Ne vous affligez pas,
nous enverrons Tity commander notre armée, sous prétexte
de lui faire honneur ; c'est un étourdi qui se fera tuer, et
alors nous aurons le plaisir de laisser la couronne à Mirtil
".
Le
roi trouva cette invention admirable, et ayant fait revenir Tity de
la campagne, il le nomma généralissime de ses troupes
; et pour lui donner plus d'occasions d'exposer sa vie, il lui donna
un plein pouvoir pour la guerre, ou la paix. Tity, étant arrivé
sur les frontières du royaume de son père, résolut
d'attendre l'ennemi, et s'occupa à faire bâtir une forteresse
dans un petit passage, par lequel il fallait entrer. Un jour qu'il regardait
travailler les soldats, il eut soif, et voyant une maison sur une montagne
voisine, il monta pour demander à boire. Le maître de la
maison, qui se nommait Abor, lui en donna, et comme le prince allait
se retirer, il vit entrer dans cette maison une fille si belle, qu'il
en fut ébloui. C'était Biby, fille d'Abor ; et le prince,
charmé de cette belle fille, retourna souvent à cette
maison sous divers prétextes. Il parla souvent à Biby,
et trouvant qu'elle était fort sage et qu'elle avait beaucoup
d'esprit, il disait en lui-même : si j'étais mon maître,
j'épouserais Biby, elle n'est pas née princesse, mais
elle a tant de vertus, qu'elle est digne de devenir reine. Tous les
jours il devenait plus amoureux de cette fille ; et enfin, il prit la
résolution de lui écrire.
Biby,
qui savait fort bien qu'une honnête fille ne reçoit point
de lettres des hommes, porta celle du prince à son père,
sans l'avoir décachetée. Abor, voyant que le prince était
amoureux de sa fille, demanda à Biby si elle aimait Tity. Biby
qui n'avait jamais menti dans toute sa vie, dit à son père
que le prince lui avait paru si honnête homme, qu'elle n'avait
pu s'empêcher de l'aimer ; mais, ajouta-t-elle ;
"
Je sais bien qu'il
ne peut pas m'épouser, parce que je ne suis qu'une bergère
; ainsi, je vous prie de m'envoyer chez ma tante qui demeure bien loin
d'ici ".
Son
père la fit partir le même jour, et le prince fut si chagrin
de l'avoir perdue, qu'il en tomba malade.

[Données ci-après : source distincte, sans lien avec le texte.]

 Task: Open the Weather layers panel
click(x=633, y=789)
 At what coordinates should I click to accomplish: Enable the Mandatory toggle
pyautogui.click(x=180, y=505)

Abor lui dit :
"
Mon prince, je suis
bien fâché de vous chagriner, mais puisque vous aimez ma
fille, vous ne voudriez pas la rendre malheureuse ; vous savez bien
qu'on méprise, comme la boue des rues, une fille qui reçoit
les visites d'un homme qui l'aime, et qui ne veut pas l'épouser.
- Écoutez,
Abor, dit le prince, j'aimerais mieux mourir, que de manquer
de respect à mon père, en me mariant sans sa permission
; mais promettez-moi de me garder votre fille, et je vous promets de
l'épouser quand je serai roi : je consens à ne point la
voir jusqu'à ce temps-là."
En
même temps la fée parut dans la chambre, et surprit beaucoup
le prince ; car il ne l'avait jamais vue sous cette figure.
"
Je suis la vieille
que vous avez secourue, dit-elle au prince ; et vous êtes
si honnête homme, et Biby est si sage, que je vous prends tous
les deux sous ma protection. Vous l'épouserez dans deux ans,
mais jusqu'à ce temps, vous aurez encore bien des traverses.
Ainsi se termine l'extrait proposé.